Listen to what Christians say about Jesus and we often fall into two groups:
- Some want to focus on his humanity, encouraged that God sent us someone who can really identify with our problems — like by being one of us.
- Others want to focus on his divinity, encouraged that he is big enough to help in the ways we need it most — like by being very different from us.
The funny thing is that we think we have to choose.
Christianity has always, emphatically, taught a paradoxical third option: Jesus is both, not one or the other.
In different ways in different centuries, Christians have always emphasized that Jesus is a mystery: one person with two natures, human and divine. It is beyond human reason to explain. How can somebody with a true human nature and a true divine nature remain just one person?
The “how” is beyond explanation, but the “why” is clear: for salvation to be possible, the savior must be human and the savior must be God.
A good mystery ought to point us toward something helpful: awe. God is bigger than our brains. We ought to relish the paradox.
Instead we pick one or the other. We pick the human Jesus or the divine Christ.
This despite what we say we believe. Every Sunday in most mainline churches, we stand up and recite the Apostles’ Creed, saying Jesus
was conceived by the Holy Spirit and born of the Virgin Mary.
Most of the time we just don’t think too hard about what that means.
Thankfully, our slightly curmudgeonly forebears who wrote the Heidelberg Catechism did think about it. (That’s the 450 year old summary of Biblical theology that Christians in the Reformed tradition continue to affirm.)
Here’s their analysis:
35 Q. What does it mean that he
“was conceived by the Holy Spirit
and born of the virgin Mary”?
A. That the eternal Son of God,
who is and remains
true and eternal God,
took to himself,
through the working of the Holy Spirit,
from the flesh and blood of the virgin Mary,
a truly human nature
so that he might also become David’s true descendant,
like his brothers and sisters in every way
except for sin.
Later, since the Enlightenment, people want matters of faith and the actions of God to comply with the laws of nature.
In the Reformation, not so much.
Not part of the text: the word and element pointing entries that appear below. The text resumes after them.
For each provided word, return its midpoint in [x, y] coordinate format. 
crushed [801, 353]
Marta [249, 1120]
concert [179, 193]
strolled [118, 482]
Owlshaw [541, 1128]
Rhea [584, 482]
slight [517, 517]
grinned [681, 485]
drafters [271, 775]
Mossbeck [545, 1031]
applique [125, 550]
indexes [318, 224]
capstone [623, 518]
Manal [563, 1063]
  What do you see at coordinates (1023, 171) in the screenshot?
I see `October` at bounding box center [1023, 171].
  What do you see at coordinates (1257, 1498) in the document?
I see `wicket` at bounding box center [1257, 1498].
They assumed that God created nature and its laws so he could bend them as needed.
They looked at the Gospels for their understanding of Christ and the drama of salvation. In Matthew and Luke
- The Blessed Virgin Mary became Jesus’ mother, guaranteeing his humanity
- The Holy Spirit acting directly to bring the whole thing about, guaranteeing his divinity.
Or as John put it,
In the beginning was the Word, and the Word was with God, and the Word was God…And the Word became flesh and lived among us…
Now isn’t a little paradox a great addition to the life of faith?